Carnival Cruise Lines Could Be A Better Play On Oil Than Its Peers

In the past week, crude oil prices have been soaring on the news of the first OPEC production cut since 2008. The United States Oil Fund LP (ETF) USO is up nearly 10 percent in the past week, and oil stocks have followed suit.

However, rising oil prices also impact a number of other businesses as well.

Macquarie analyst Matthew Brooks believes Carnival Corp CCL’s stock is more closely-tied to cheap oil prices than other cruise stocks are.

“On our estimates, we think the majority (98%) of CCL’s 2015 EBITDA growth was driven by cheap oil, which highlights why oil is important,” Brooks explains. Now that oil prices may be headed back above $50/bbl for good, he predicts Carnival could see some selling pressure.

Related Link: OPEC Deal Indicates Saudi Arabia Is Abandoning Market Share Strategy

Brooks believes the cruise line stocks are in the middle of a downgrade cycle, but he sees Carnival as the safest play of the group.
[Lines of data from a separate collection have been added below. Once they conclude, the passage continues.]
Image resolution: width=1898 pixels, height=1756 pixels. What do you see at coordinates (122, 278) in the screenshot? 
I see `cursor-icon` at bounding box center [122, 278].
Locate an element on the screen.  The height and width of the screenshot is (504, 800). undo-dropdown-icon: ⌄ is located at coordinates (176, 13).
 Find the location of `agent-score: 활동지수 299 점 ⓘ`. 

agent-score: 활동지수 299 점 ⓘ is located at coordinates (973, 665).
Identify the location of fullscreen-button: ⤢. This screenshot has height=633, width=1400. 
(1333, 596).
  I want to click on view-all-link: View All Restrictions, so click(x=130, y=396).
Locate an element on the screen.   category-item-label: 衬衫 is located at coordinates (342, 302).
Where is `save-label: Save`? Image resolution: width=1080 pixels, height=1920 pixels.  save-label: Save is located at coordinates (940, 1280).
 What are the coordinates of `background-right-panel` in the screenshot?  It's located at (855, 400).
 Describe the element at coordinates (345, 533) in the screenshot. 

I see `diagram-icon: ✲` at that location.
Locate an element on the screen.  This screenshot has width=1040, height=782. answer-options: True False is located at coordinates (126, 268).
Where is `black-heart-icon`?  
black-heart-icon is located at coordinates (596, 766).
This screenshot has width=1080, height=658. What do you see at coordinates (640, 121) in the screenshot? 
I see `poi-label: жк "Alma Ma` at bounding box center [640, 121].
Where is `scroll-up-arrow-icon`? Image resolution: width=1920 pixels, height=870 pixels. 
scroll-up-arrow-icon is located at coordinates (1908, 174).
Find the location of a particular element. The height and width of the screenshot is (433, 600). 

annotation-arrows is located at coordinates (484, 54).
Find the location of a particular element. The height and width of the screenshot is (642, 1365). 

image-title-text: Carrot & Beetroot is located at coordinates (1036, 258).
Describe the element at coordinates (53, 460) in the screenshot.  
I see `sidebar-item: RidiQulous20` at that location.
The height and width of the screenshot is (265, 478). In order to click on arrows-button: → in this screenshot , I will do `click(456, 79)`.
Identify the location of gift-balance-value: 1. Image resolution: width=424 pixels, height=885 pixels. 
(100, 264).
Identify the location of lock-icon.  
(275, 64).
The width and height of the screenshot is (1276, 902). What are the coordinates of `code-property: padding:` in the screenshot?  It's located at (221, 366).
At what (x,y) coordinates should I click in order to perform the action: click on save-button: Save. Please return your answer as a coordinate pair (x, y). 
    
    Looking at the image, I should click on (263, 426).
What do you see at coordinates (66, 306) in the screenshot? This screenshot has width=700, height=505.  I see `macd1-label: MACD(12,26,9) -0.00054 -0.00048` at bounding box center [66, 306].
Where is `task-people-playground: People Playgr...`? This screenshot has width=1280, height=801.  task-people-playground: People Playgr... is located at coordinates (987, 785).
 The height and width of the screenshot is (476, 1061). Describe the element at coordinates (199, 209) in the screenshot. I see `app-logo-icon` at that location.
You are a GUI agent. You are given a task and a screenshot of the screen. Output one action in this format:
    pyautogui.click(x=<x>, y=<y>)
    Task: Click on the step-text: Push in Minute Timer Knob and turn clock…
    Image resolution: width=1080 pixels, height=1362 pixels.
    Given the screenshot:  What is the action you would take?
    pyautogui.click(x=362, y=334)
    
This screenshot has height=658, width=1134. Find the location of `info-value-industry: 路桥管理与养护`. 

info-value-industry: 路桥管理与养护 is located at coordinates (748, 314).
He points to the company’s solid positioning and strong partnerships in China as positive, but notes that China has a history of making life difficult for foreign companies in support of local competition.

Macquarie initiated coverage of Royal Caribbean Cruises Ltd RCL at Outperform with an $88 price target.

The firm also initiated coverage of Carnival at Neutral with a $55 target and Norwegian Cruise Line Holdings Ltd NCLH at Neutral with a $42 price target.